## [INPUT FOR THIS TASK]
"""

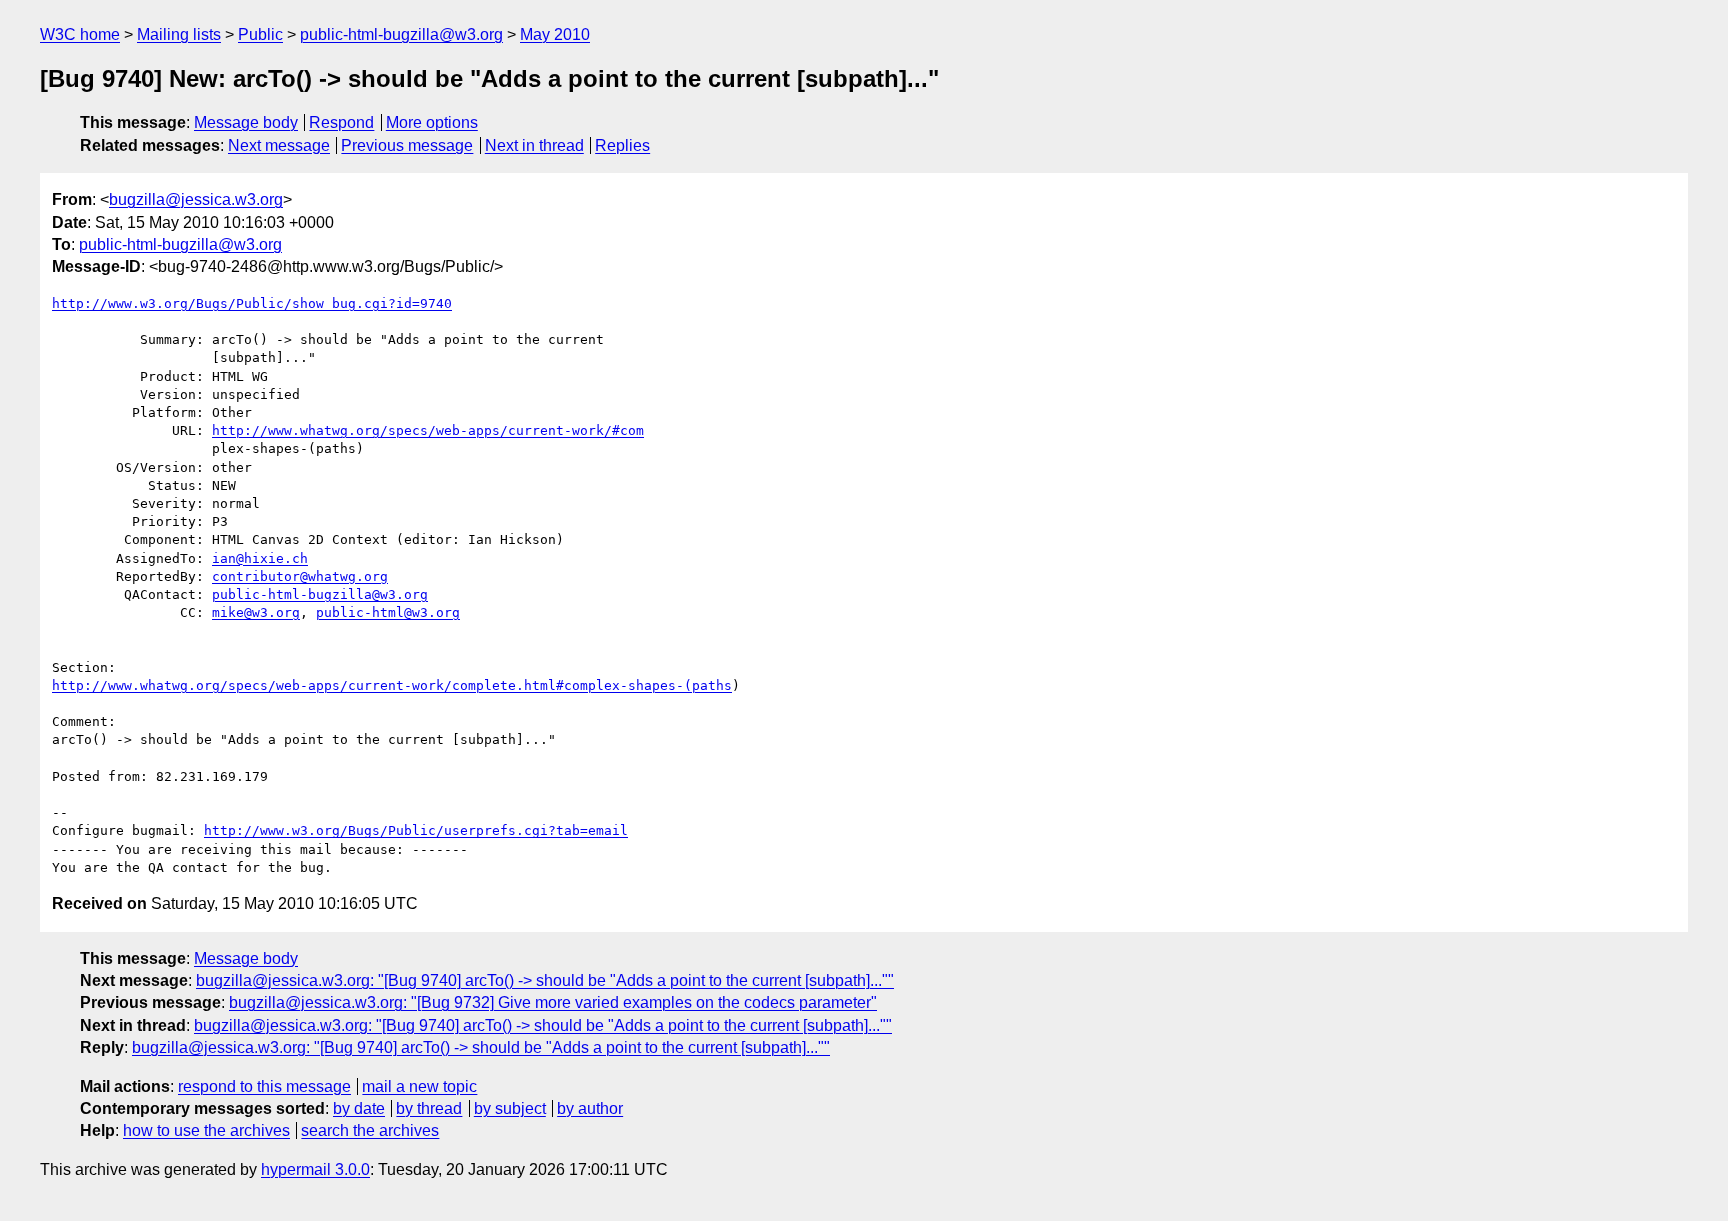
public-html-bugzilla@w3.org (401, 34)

"""
"""

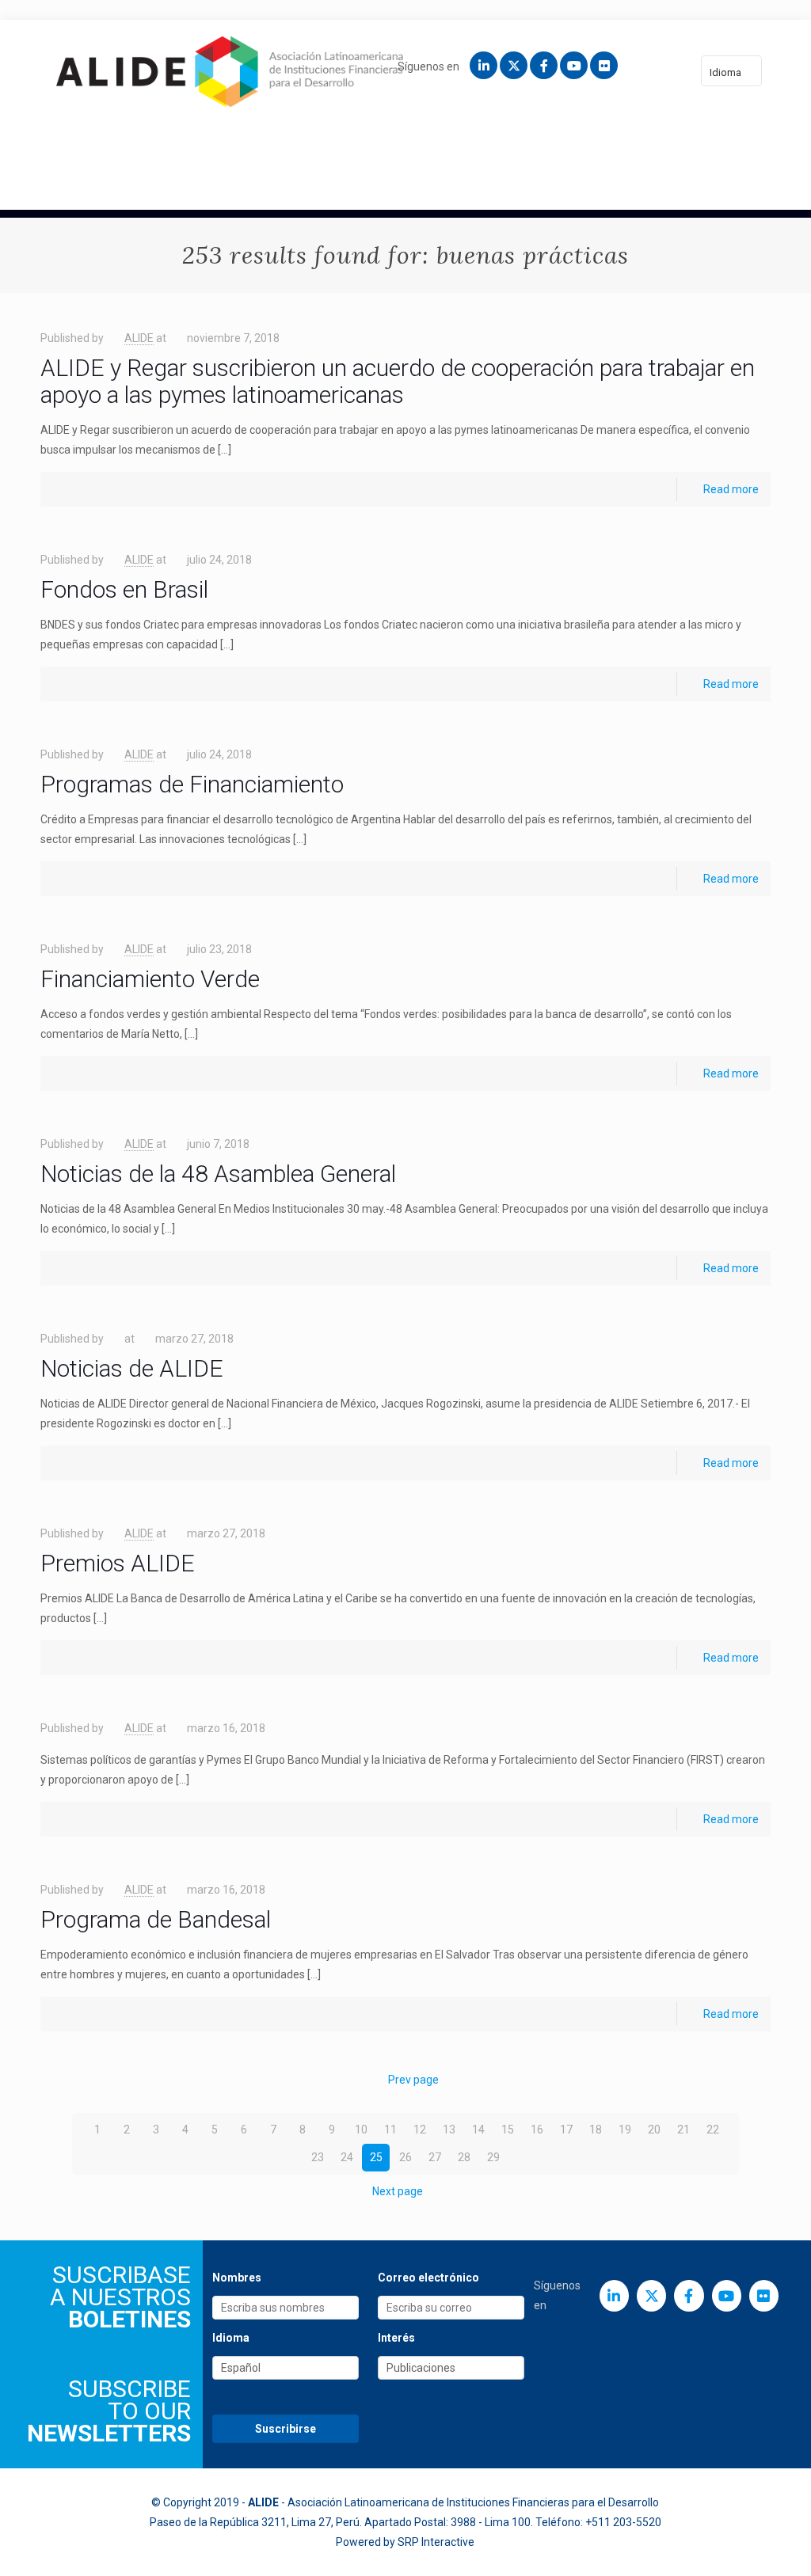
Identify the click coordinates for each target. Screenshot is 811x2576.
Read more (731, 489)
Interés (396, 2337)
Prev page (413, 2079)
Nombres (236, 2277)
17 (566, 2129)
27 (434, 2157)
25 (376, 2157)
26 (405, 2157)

"""

## [TASK DESCRIPTION]
Retype exactly, and only, the lines above from the one where "Identify the click" occurs up to and including the one where "26 (405, 2157)" occurs.

## [RESPONSE TO THE EXERCISE]
Identify the click coordinates for each target. Screenshot is 811x2576.
Read more (731, 489)
Interés (396, 2337)
Prev page (413, 2079)
Nombres (236, 2277)
17 (566, 2129)
27 (434, 2157)
25 (376, 2157)
26 (405, 2157)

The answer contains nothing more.